Saturday, December 7, 2019

Listen

The beautiful thing is that you listen. When I’m nervous or anxious I remember the fact that every time that I’ve said “this is important to me” you have taken in what I have said and made the most beautiful things happen because of it.
I’m not always good at listening. I want to fill the world with words because they’re how I come to understanding; but even in that, when you told me you like my never ending spew of sentences I didn’t listen and instead apologized for the very thing you said you liked.

I have learned so many things.
I have learned that what you tell me to be the truth is always the truth; and that past hurts came from not asking. You do not lie outright.
I have learned that I have a lot of fixing to do for myself, and that this will be hard work. I’ve learned that I want it to be work, that complacency means I’m not loving as richly or deeply as I should be.
But the beautiful thing is that you listen to me when I blurt things out, and you let me struggle until I find a way to say what I need to. You give me the space to try and then you help.

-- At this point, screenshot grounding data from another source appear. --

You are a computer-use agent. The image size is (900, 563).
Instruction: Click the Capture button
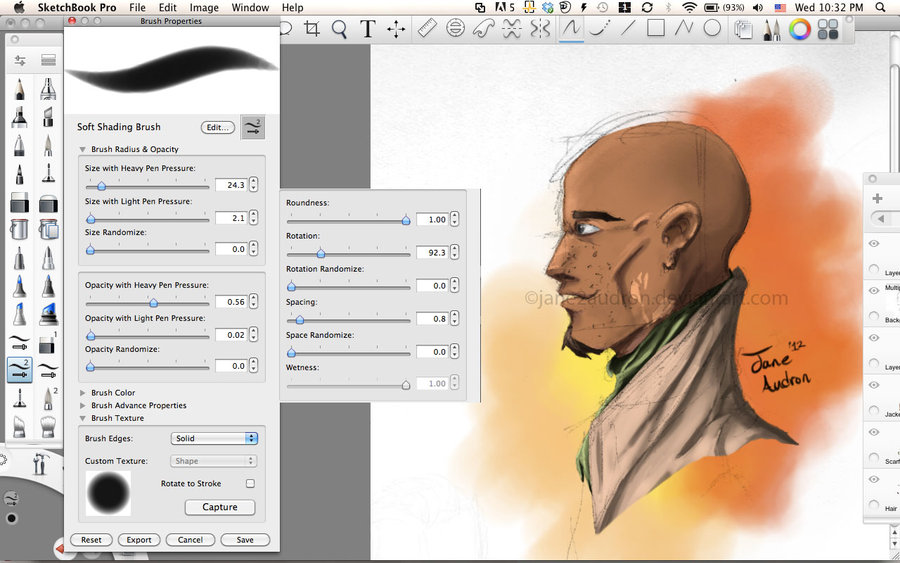coord(220,507)
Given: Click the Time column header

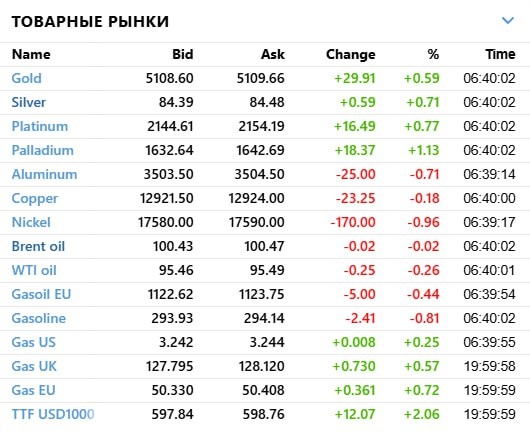Looking at the screenshot, I should coord(501,54).
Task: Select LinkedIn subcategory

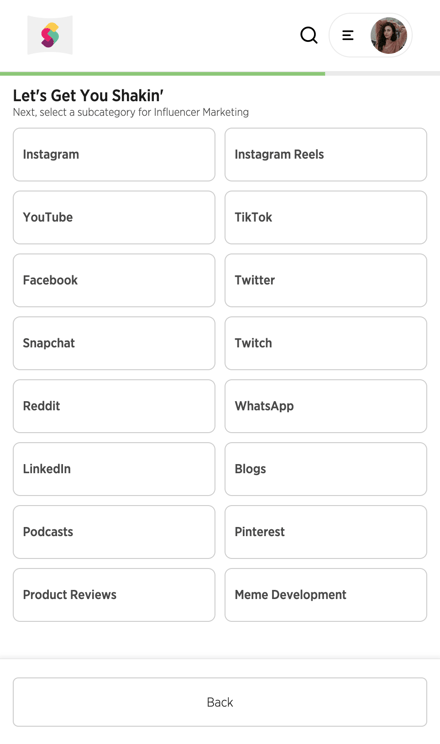Action: click(x=114, y=469)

I want to be better on my own, stronger. I don’t want to rely on you because we both deserve partnership, not dependence. This has been the hardest relationship I’ve ever had, in the best possible way. The difficulty doesn’t lie in giving up part of myself, or in ignoring lies, or trying to be better to deserve my partner. The difficulty is that I want to be better for myself. And for years I’ve been burying myself in the person I’m with, looking for the answers in another human that cannot possibly hold the key to my own self realization.

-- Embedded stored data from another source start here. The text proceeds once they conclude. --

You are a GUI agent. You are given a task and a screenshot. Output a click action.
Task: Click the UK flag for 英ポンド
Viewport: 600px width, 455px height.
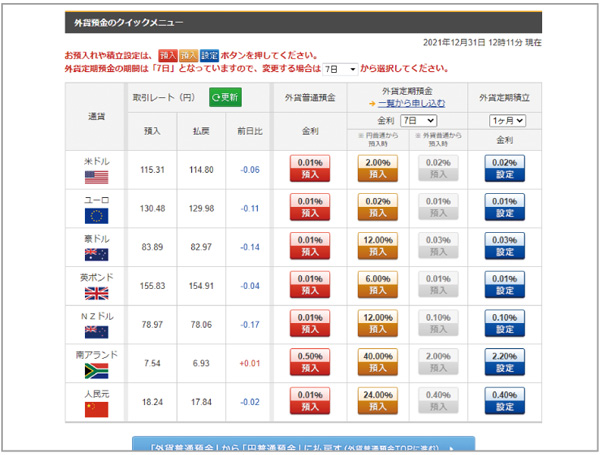pos(96,293)
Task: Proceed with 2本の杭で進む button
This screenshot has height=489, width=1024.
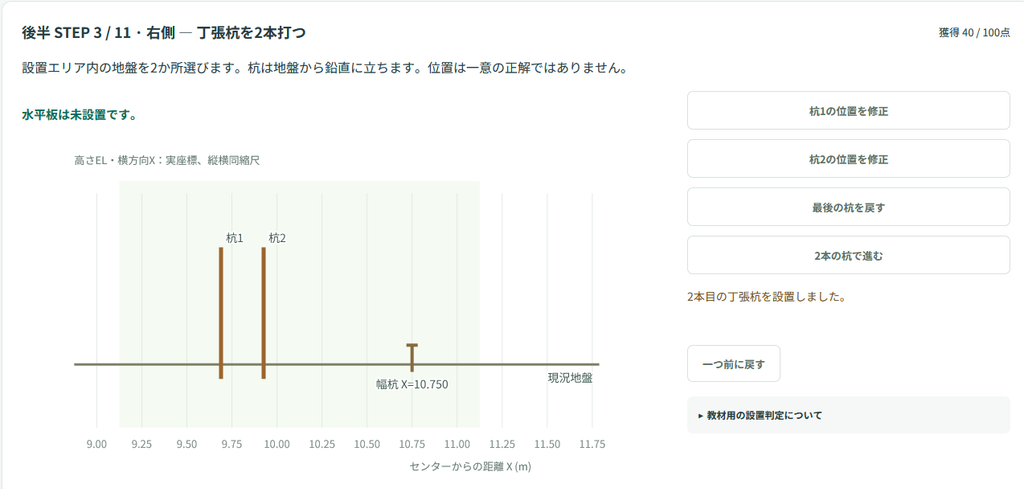Action: pyautogui.click(x=848, y=256)
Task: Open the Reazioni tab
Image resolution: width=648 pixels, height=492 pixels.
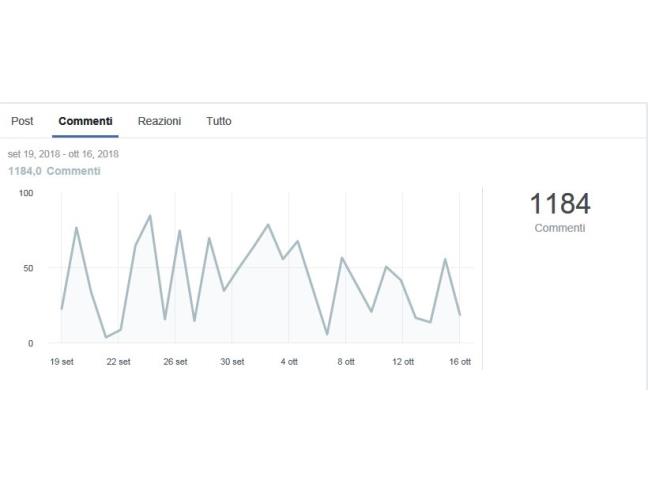Action: pyautogui.click(x=159, y=121)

Maybe I’ll see you in a week. Or a month. Either way, I’m living my life in the best possible way. I’ve got a plan for my own fulfillment, and maybe it will change but it will only change if I want it to.  

It’s so funny that while I write this, echos of my past are messaging me on Facebook. Poor sweet kid, wonderfully nice and probably one of the people who knew my former partner and saw the cruel reality. Boy, you’re like 10 years too late to try to save me, I’ve got my own sword and a prince besides.

I don’t want anyone else in this world to stand beside me. I just want what I’ve always wanted, except now I don’t think it’s a perfect fairy tale. I’m in love with the rough edges of reality.

I wonder how many times I’ve written icy blue eyes on this blog. The thing is, as many times as I’ve written them, I’ve never had them before- not until now. I guess I saved the best for last. I guess I’ve always known that you were the one.

So you know what. I’m not ending this with a request, pleading or begging. Rather with a statement.
I love you
And I know that you love me too.
So babe, happiness is what we’re going to make out of this life, together.